There are other German electronic artists making names for themselves in the current music scene. German born Hendrik Weber, or Pantha du Prince, is also making waves this year. He was awarded the illustrious title of “Best New Music” by Pitchfork for his album released earlier this year titled, Black Noise.
If you open your ears to the electronic music that is being made today, you will find that it is not just Techno music as you may have previously thought. In today’s electronic scene, you will find that their are many artists making incredibly engaging music that is just as creative and worthy of praise as any band doing things in the traditional format (a few people on stage with instruments.) If you’re still not convinced that electronic music is more than just thumping beats and strobe lights, go home and check out your music collection. Do you have any Folk music? Some electronic artists, such as Barbara Morgenstern (pictured) have been looking to Folk music for inspiration and are creating more serious sounding Folksy electronic music.

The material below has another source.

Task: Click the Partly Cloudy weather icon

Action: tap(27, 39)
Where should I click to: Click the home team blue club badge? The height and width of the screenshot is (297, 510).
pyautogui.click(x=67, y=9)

With Kompakt’s new online-only record store up and running, connoisseurs of electronic music should be keeping an open ear for any new sounds that they can wrap their senses around. What may turn out to be most the exciting news for fans of experimental electronic music is the announcement that Kompakt will be releasing an extremely limited single from Panda Bear, one of the founding members of Animal Collective. This is considerable news for Kompakt, since other limited singles from Panda Bear have already been released and have very quickly become high-priced collectors items.